Jack Eichel had a goal and an assist, Tomas Hertl and Pavel Dorofeyev also scored, and Akira Schmid made 24 saves for the Golden Knights (24-13-12), who have lost two in a row. Mark Stone had an assist to extend his point streak to 13 games (10 goals, 10 assists), the longest in Golden Knights history, surpassing Eichel’s run of 12 games in 2023-24.
“It was good to see us get to our game eventually, otherwise it was going to be a really long night,” Vegas coach Bruce Cassidy said. “After the first, there was a lot of hockey left, and we’ll typically get some goals, and we eventually got to it. Unfortunately, we gave up the fourth one, but the guys pushed back, found our game, but it was a little too late.”

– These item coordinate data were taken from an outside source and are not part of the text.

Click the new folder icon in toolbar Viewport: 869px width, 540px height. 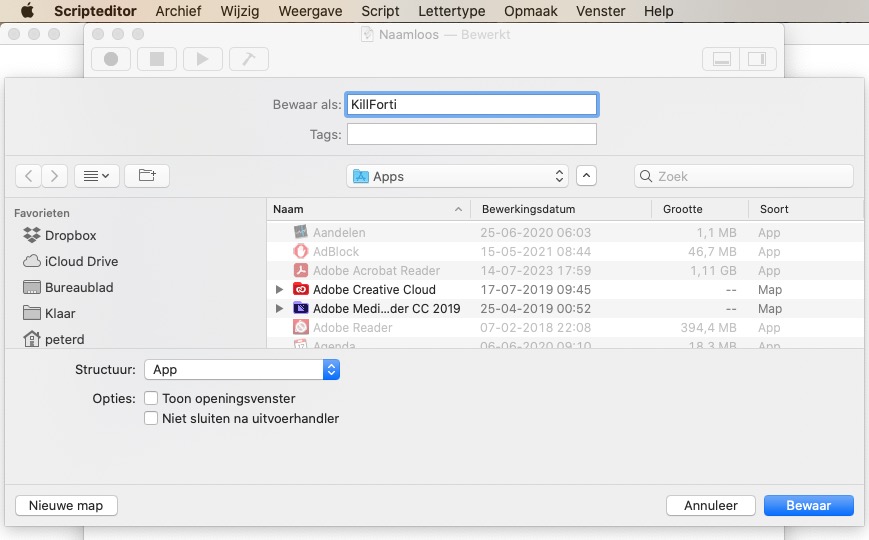(147, 176)
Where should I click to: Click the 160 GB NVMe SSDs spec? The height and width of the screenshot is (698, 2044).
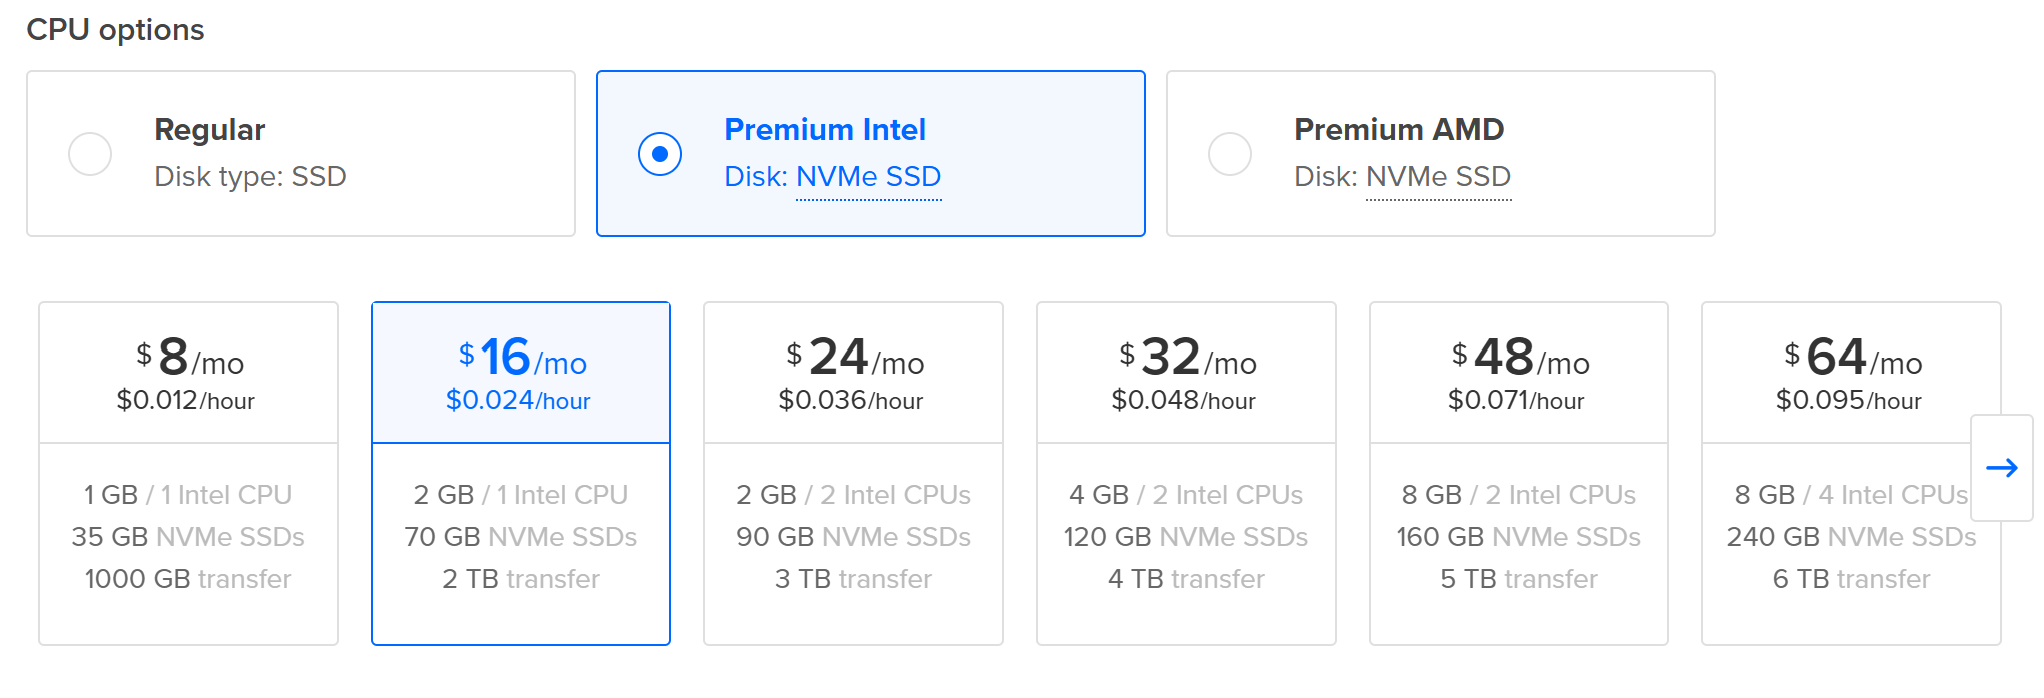tap(1518, 537)
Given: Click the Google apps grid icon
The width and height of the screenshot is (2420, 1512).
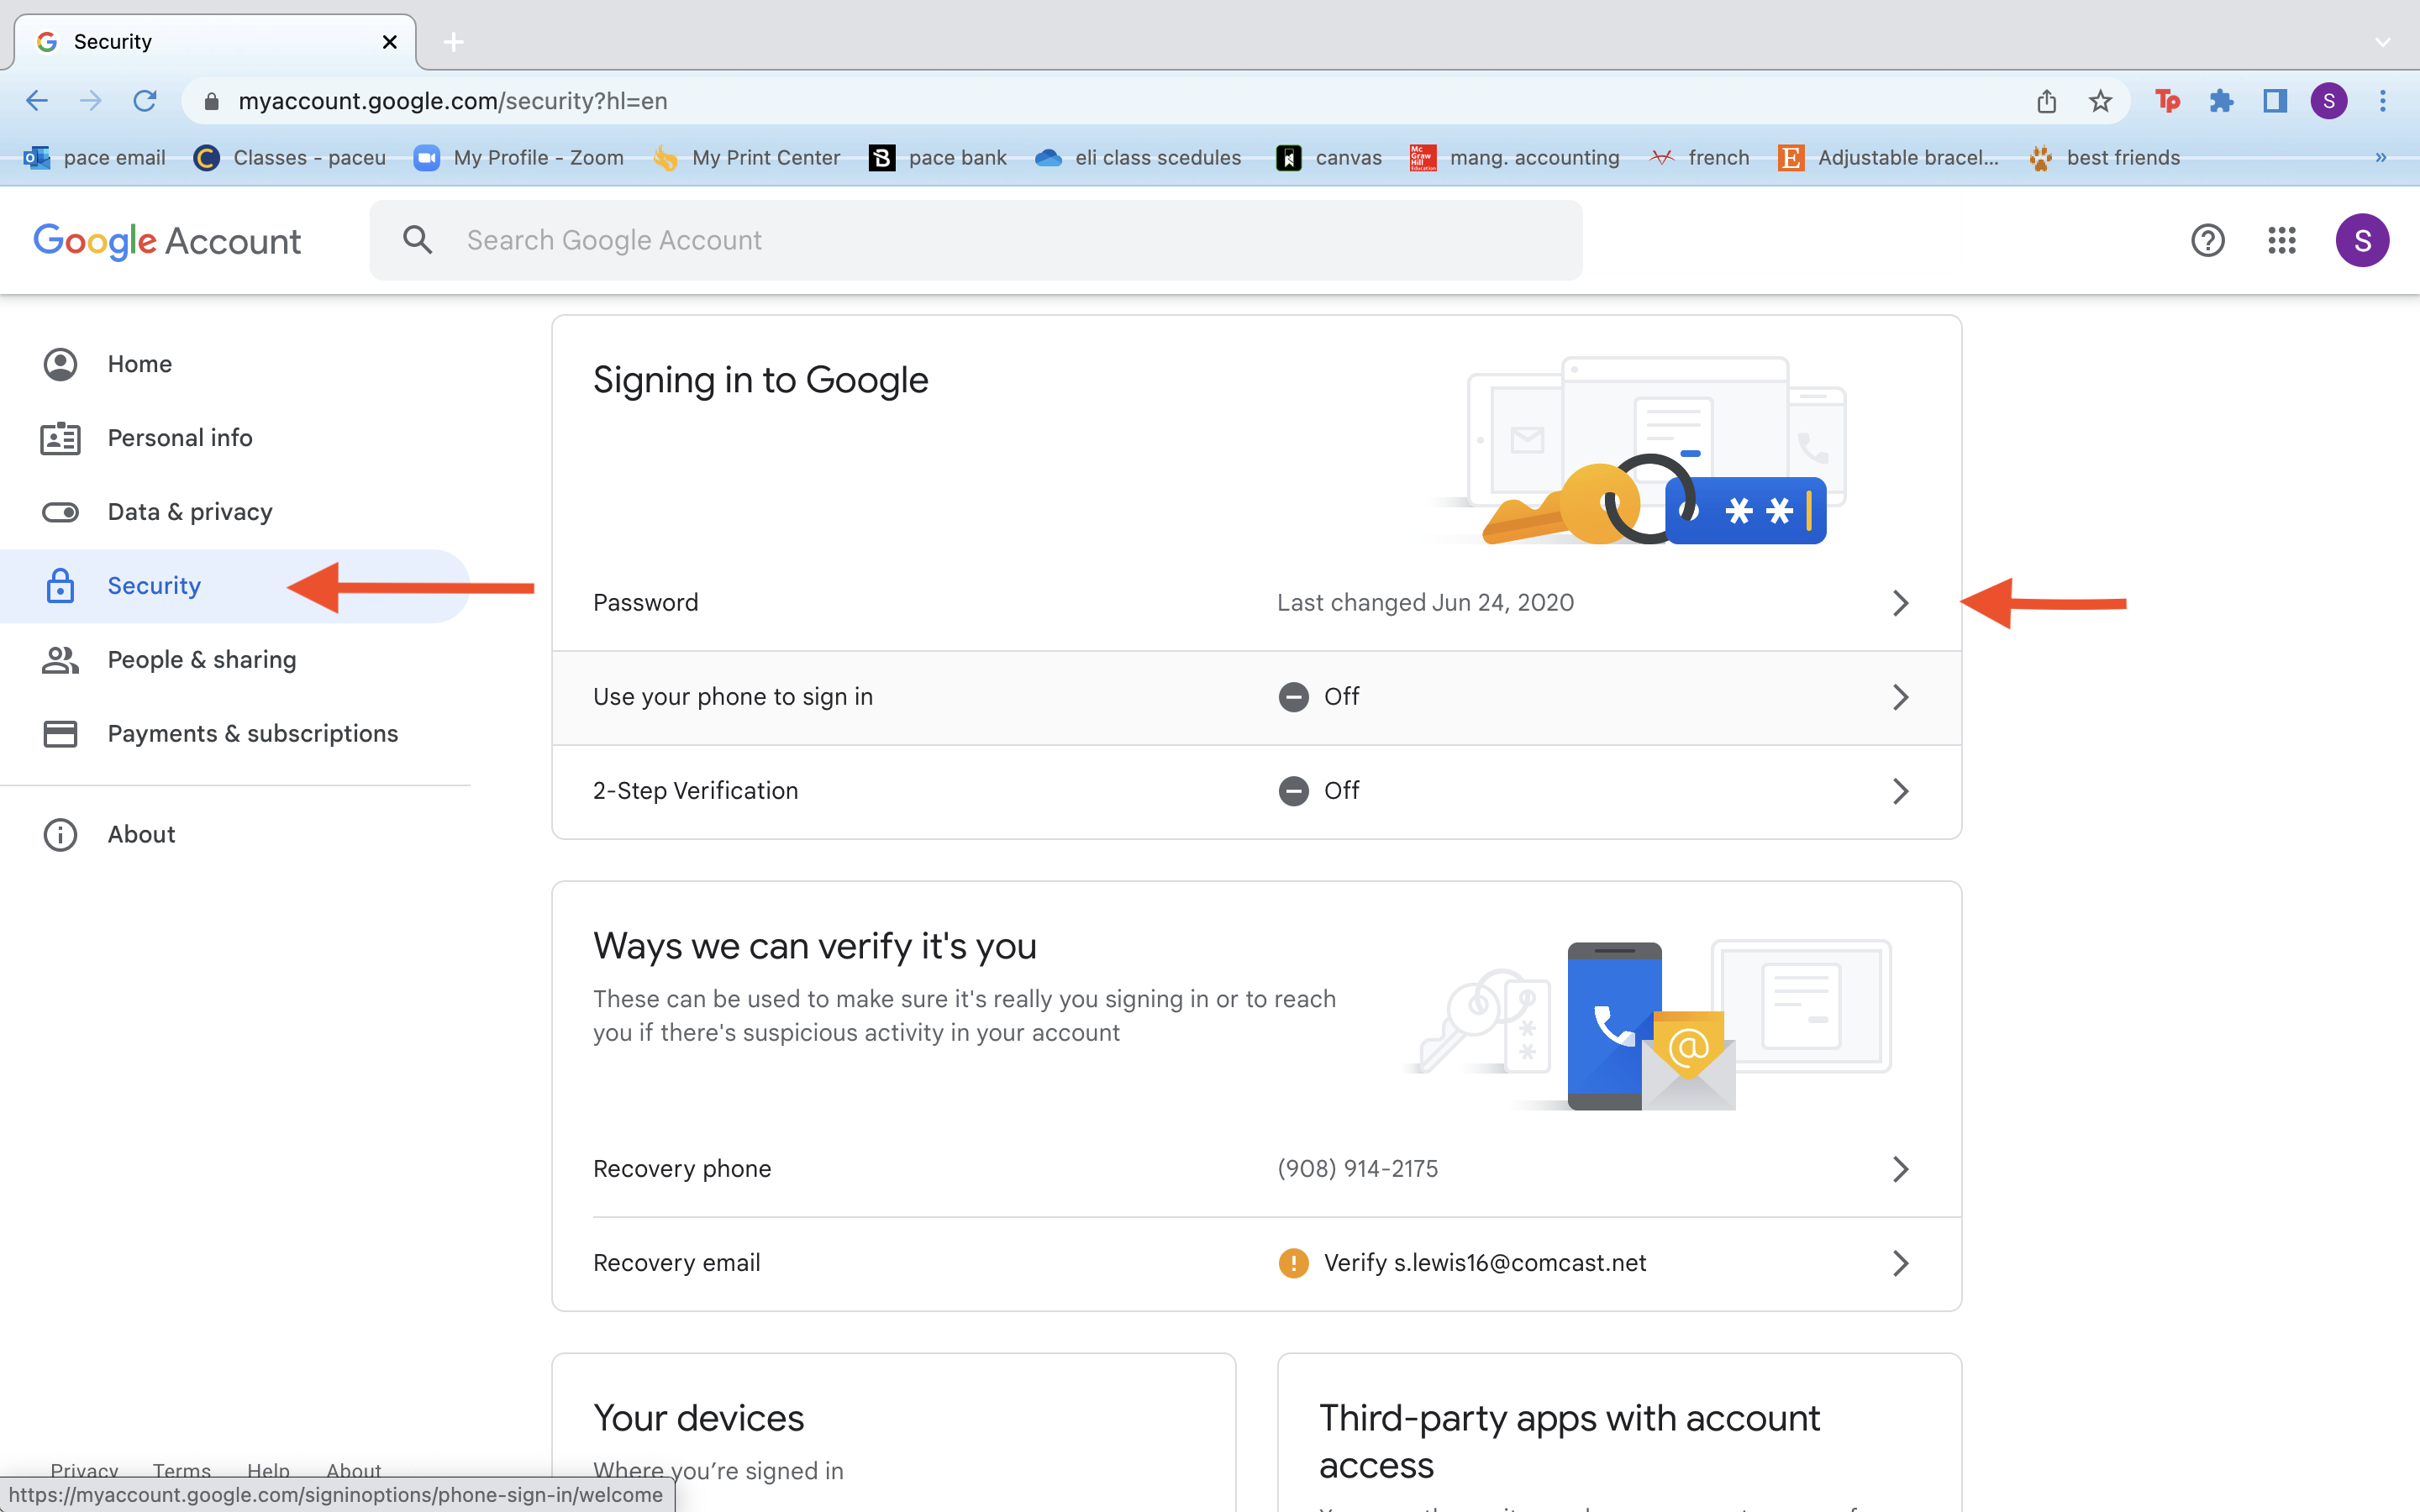Looking at the screenshot, I should coord(2281,240).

Boston scored twice on the same power play in the first period, capitalizing on Hertl being assessed a double minor for high-sticking at 9:01. After Charlie McAvoy’s one-timer from the point beat a screened Schmid to the stick side to make it 1-0 at 9:12, Lindholm scored 30 seconds later for a 2-0 lead when he finished from the slot off a centering pass by Pastrnak.
“They were quick and we were direct,” Pastrnak said of the two goals. “Those were two big goals and that sets up the confidence when we can help out the team with two quick goals. We were direct and got rewarded for it tonight.”
Tanner Jeannot then pushed the lead to 3-0 at 10:06. After Jeannot stripped the puck from Vegas defenseman Ben Hutton on the forecheck, Sean Kuraly gathered it and fed Jeannot, who beat Schmid from the left circle with a high shot to the short side.
“It’s been really good,” Jeannot said of playing with linemates Kuraly and Mark Kastelic. “All three of us play a real simple game, support each other well and just want to be hard on other teams, play in the O-zone as much as we can, and we got rewarded.”
Pastrnak increased Boston’s lead to 4-0 at 7:25 of the second period. He took Nikita Zadorov’s backhand pass from the bottom of the right circle and scored to the short side with a quick wrist shot from the left hash marks.